§ Cuplikan Sumber:
——

Perlawanan Cipto terhadap feodalisme, mulai terlihat saat dirinya menolak menjadi Pegawai Pangreh Praja yang disembah-sembah dan disuruh menyembah-nyembah --perilaku adat yang menjadi kebanggaan tiap keluarga Jawa saat itu. Padahal kelulusannya itu dirayakan oleh sanak familinya dengan syukuran dan permainan wayang semalam suntuk. Namun menjadi orang terpandang dan dihormati bukanlah keinginannya.

Kekerasan jiwanya ternyata meluluhkan hati keluarga besarnya. Ayahnya pun menyekolahkan Cipto ke Sekolah Dokter Jawa STOVIA (School Tot Opleiding van Inlandsche Artsen) di Weltevreden, Batavia pada saat itu. Di tempat ini Cipto langsung menarik perhatian kawan dan dosennya karena memiliki karakter khusus dan aneh.

Dia begitu istimewa dengan ketajaman pikirannya, rajin, pembawaan yang serius, tidak mau dikekang, dan suka kebebasan. Dia juga lebih suka mendengarkan ceramah, berpidato, dan membaca buku dibanding menghadiri pesta-pesta. Di usia yang baru 19 tahun, Cipto lulus dari STOVIA tahun 1905.

Setelah lulus, Cipto wajib menjalani masa dinas pemerintah. Pengalaman pertama, dia ditugaskan di Stads Verband, Glodok. Namun tugas ini tak lama dijalaninya, karena bentrok dengan bosnya. Cipto pun dipindahkan ke Amuntai, kemudian pindah lagi ke Banjarmasin karena ada perbedaan pendapat dengan Asisten Residen, dan terakhir Cipto terdampar di Demak.

Kepindahannya ini bukan tanpa alasan. Cipto termasuk sosok kontraversial yang tidak disukai pejabat setempat. Jiwanya yang revolusioner dan anti feodalisme sangat bertentangan dengan kondisi saat itu. Apalagi dirinya rajin menuangkan ide-idenya yang sarat kritik di Harian De Locomotief tahun 1907. Kritikannya begitu keras dan tajam. Dikatakannya bahwa feodalisme dan kolonialisme adalah sumber penderitaan bagi rakyat. Feodalisme membuat ruang gerak dan aktivitas masyarakat sangat terbatas.

"Dalam masyarakat feodal berlaku ketentuan bahwa keturunanlah yang menentukan nasib seseorang, sehingga anak desa akan tetap menjadi anak desa, yang tertinggal dari anak bupati atau kaum ningrat lainnya," imbuhnya kala itu.

Ada pula ulah menarik yang dilakukan Dr Cipto sebagai protes atas penghinaan dan penindasan tuan-tuan Belanda terhadap bangsanya. Suatu ketika Cipto datang ke stasiun menjelang datangnya kereta api cepat khusus untuk orang kulit putih. Setelah KA masuk stasiun, Cipto segera membeli karcis dan menyerahkan karcisnya kepada pengemis yang berpakaian compang-camping. Disuruhnya si pengemis naik kereta api tersebut. Karuan saja, sinyo dan noni-noni itu kaget, berteriak ke sana ke mari karena tak mau berbauran dengan pengemis pribumi.

——

§ Cuplikan Data:

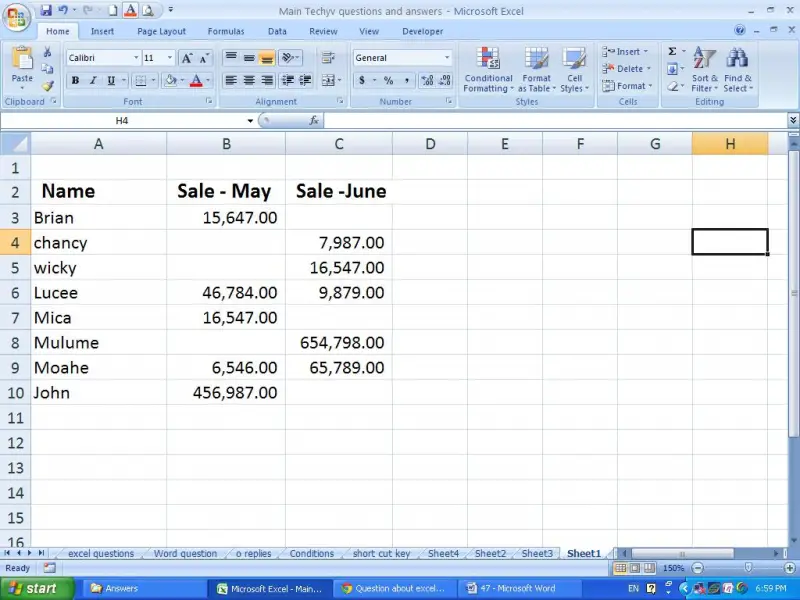Screen dimensions: 800x600
Task: Open Find & Select binoculars
Action: coord(739,70)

——

§ Tugas Anda:
(a) Tuliskan ulang persis bagian teks tentang Cipto yang dimulai dengan "Ada pula ulah" dan berlanjut sampai "dengan pengemis pribumi.".
(b) Teruskan teks tentang Cipto mulai setelah kalimat terakhirnya.

§ Jawaban Setiap Tugas:
(a)
Ada pula ulah menarik yang dilakukan Dr Cipto sebagai protes atas penghinaan dan penindasan tuan-tuan Belanda terhadap bangsanya. Suatu ketika Cipto datang ke stasiun menjelang datangnya kereta api cepat khusus untuk orang kulit putih. Setelah KA masuk stasiun, Cipto segera membeli karcis dan menyerahkan karcisnya kepada pengemis yang berpakaian compang-camping. Disuruhnya si pengemis naik kereta api tersebut. Karuan saja, sinyo dan noni-noni itu kaget, berteriak ke sana ke mari karena tak mau berbauran dengan pengemis pribumi.

(b)
Itulah salah satu aplikasi protesnya terhadap penjajah. Namun masih ada ulah yang lebih kontroversial lagi. Tanpa ragu, Cipto melepaskan ikatan dinasnya demi kemerdekaan dirinya dalam membela rakyat yang tertindas. Konsekuensinya, dia harus mengganti ongkos beasiswa yang jumlahnya cukup banyak.

Membentuk Indische Partij

Keluarnya Cipto dari ikatan dinas, membawanya keliling kota di Jawa, seperti Solo, Malang, dan Bandung. Banyak peristiwa dan hal berarti telah dilakukannya untuk masyarakat yang membutuhkan pertolongan. Di Solo, Cipto menikah untuk kedua kalinya (setelah perkawinan pertamanya gagal) dengan wanita Belanda yang penuh pengertian, Nyonya De Vogel.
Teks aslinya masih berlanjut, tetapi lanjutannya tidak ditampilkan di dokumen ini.